Modern payments and banking APIs
Modern banking is not limited to banks anymore. It’s not only about online or mobile banking, it’s about all the things you would do in your banking system, but now you can do in apps or other solutions provided by third parties, not banks. Payments are one of such functionalities.
For years, if you didn’t want to pay with cash, you could use either cheques, credit/debit cards or wire transfer. With the dawn of e-commerce a need for easy, fast and reliable payments emerged, and the answer came from PayPal. Their solution was innovative, simple, and secure. But PayPal was limited to online shopping, so it couldn’t work as a cash replacement in everyday situations.

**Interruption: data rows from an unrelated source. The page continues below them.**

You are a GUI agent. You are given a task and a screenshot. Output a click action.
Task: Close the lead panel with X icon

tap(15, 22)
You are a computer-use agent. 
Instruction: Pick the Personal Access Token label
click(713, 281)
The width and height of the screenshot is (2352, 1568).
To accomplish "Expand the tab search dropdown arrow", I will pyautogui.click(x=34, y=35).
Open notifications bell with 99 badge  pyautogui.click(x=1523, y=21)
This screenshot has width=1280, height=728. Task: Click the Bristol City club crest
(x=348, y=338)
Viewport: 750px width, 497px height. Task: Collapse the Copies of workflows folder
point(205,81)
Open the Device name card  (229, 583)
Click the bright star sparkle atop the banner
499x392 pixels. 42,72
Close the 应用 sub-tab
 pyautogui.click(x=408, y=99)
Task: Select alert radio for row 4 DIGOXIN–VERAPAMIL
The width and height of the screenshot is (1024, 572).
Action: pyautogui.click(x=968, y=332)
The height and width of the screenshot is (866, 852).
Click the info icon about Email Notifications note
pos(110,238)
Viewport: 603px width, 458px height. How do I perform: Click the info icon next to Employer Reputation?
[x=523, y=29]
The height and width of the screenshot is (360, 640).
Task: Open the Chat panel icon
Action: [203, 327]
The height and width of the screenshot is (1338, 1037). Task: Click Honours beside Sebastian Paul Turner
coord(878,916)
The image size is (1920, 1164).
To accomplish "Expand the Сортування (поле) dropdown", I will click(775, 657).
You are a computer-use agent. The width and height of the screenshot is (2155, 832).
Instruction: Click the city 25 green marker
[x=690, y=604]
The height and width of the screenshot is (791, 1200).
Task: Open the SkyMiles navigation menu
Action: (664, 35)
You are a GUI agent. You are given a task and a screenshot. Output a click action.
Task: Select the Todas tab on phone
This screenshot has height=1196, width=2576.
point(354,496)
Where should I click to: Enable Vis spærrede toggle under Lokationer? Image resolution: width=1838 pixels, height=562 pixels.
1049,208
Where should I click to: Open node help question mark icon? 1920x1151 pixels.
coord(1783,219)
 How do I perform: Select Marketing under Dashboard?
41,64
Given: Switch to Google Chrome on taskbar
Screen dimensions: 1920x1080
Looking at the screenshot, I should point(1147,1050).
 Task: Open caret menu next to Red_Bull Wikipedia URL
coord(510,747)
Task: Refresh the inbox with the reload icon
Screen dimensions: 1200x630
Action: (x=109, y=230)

Mobile revolution opened new possibilities for universal payments. Mobile devices, especially smartphones, can be used as e-wallets. Both banking apps and third party solutions enable classic transfers as well as POS payments, particularly with the most promising NFC (contactless) technology.
Transfer in a flash
One of the examples of modern payments is an instant transfer. When you can’t wait for the next clearing session and need to transfer money within seconds, in most cases you have to use a third party solution. Some of them, German Sofort or Swedish Trustly for instance, are based on a banking API: you log into your bank account with your credentials on the payment service provider’s website rather than your bank’s. Since revealing your bank credentials to anyone is not a very secure practice, these kinds of payments face customers’ reluctance, not to mention objections articulated by banks or national regulators.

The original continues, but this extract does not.